■ REQUIRED TASK ■
Copy out the records below line for line, with no changes.

■ DATA EXTRACT ■
* Begin *
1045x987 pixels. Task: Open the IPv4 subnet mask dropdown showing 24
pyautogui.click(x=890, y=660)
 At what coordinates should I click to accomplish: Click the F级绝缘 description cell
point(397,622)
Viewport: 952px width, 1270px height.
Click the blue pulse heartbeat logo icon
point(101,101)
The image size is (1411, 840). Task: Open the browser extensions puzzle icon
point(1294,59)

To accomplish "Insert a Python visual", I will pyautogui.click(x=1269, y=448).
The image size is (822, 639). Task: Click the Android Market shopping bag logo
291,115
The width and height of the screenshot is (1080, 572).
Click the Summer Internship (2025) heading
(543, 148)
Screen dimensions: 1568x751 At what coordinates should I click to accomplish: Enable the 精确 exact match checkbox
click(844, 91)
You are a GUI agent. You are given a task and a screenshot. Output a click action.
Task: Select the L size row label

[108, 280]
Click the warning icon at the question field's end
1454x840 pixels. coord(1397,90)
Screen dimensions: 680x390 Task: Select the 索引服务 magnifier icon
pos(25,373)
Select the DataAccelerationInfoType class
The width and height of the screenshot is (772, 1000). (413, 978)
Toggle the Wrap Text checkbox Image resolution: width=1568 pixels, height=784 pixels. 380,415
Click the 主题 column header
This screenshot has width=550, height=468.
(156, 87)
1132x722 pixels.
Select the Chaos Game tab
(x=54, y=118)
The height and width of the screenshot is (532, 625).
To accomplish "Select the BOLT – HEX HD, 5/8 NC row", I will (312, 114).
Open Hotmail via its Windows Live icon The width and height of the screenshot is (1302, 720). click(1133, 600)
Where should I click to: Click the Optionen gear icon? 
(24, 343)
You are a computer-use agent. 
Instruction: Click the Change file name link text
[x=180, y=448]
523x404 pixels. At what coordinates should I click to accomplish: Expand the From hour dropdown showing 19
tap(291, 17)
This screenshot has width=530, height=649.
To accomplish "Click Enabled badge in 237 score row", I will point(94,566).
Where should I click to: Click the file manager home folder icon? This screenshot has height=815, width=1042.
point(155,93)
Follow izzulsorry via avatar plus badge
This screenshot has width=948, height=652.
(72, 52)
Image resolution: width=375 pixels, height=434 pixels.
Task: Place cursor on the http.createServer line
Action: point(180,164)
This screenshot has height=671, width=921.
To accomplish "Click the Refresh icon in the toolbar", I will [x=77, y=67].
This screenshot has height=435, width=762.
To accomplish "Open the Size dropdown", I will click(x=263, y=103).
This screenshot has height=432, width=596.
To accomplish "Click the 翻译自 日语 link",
* End *
■ WORKED ANSWER ■
1045x987 pixels. Task: Open the IPv4 subnet mask dropdown showing 24
pyautogui.click(x=890, y=660)
 At what coordinates should I click to accomplish: Click the F级绝缘 description cell
point(397,622)
Viewport: 952px width, 1270px height.
Click the blue pulse heartbeat logo icon
point(101,101)
The image size is (1411, 840). Task: Open the browser extensions puzzle icon
point(1294,59)

To accomplish "Insert a Python visual", I will pyautogui.click(x=1269, y=448).
The image size is (822, 639). Task: Click the Android Market shopping bag logo
291,115
The width and height of the screenshot is (1080, 572).
Click the Summer Internship (2025) heading
(543, 148)
Screen dimensions: 1568x751 At what coordinates should I click to accomplish: Enable the 精确 exact match checkbox
click(844, 91)
You are a GUI agent. You are given a task and a screenshot. Output a click action.
Task: Select the L size row label

[108, 280]
Click the warning icon at the question field's end
1454x840 pixels. coord(1397,90)
Screen dimensions: 680x390 Task: Select the 索引服务 magnifier icon
pos(25,373)
Select the DataAccelerationInfoType class
The width and height of the screenshot is (772, 1000). (413, 978)
Toggle the Wrap Text checkbox Image resolution: width=1568 pixels, height=784 pixels. 380,415
Click the 主题 column header
This screenshot has width=550, height=468.
(156, 87)
1132x722 pixels.
Select the Chaos Game tab
(x=54, y=118)
The height and width of the screenshot is (532, 625).
To accomplish "Select the BOLT – HEX HD, 5/8 NC row", I will (312, 114).
Open Hotmail via its Windows Live icon The width and height of the screenshot is (1302, 720). click(1133, 600)
Where should I click to: Click the Optionen gear icon? 
(24, 343)
You are a computer-use agent. 
Instruction: Click the Change file name link text
[x=180, y=448]
523x404 pixels. At what coordinates should I click to accomplish: Expand the From hour dropdown showing 19
tap(291, 17)
This screenshot has width=530, height=649.
To accomplish "Click Enabled badge in 237 score row", I will point(94,566).
Where should I click to: Click the file manager home folder icon? This screenshot has height=815, width=1042.
point(155,93)
Follow izzulsorry via avatar plus badge
This screenshot has width=948, height=652.
(72, 52)
Image resolution: width=375 pixels, height=434 pixels.
Task: Place cursor on the http.createServer line
Action: point(180,164)
This screenshot has height=671, width=921.
To accomplish "Click the Refresh icon in the toolbar", I will [x=77, y=67].
This screenshot has height=435, width=762.
To accomplish "Open the Size dropdown", I will click(x=263, y=103).
This screenshot has height=432, width=596.
To accomplish "Click the 翻译自 日语 link",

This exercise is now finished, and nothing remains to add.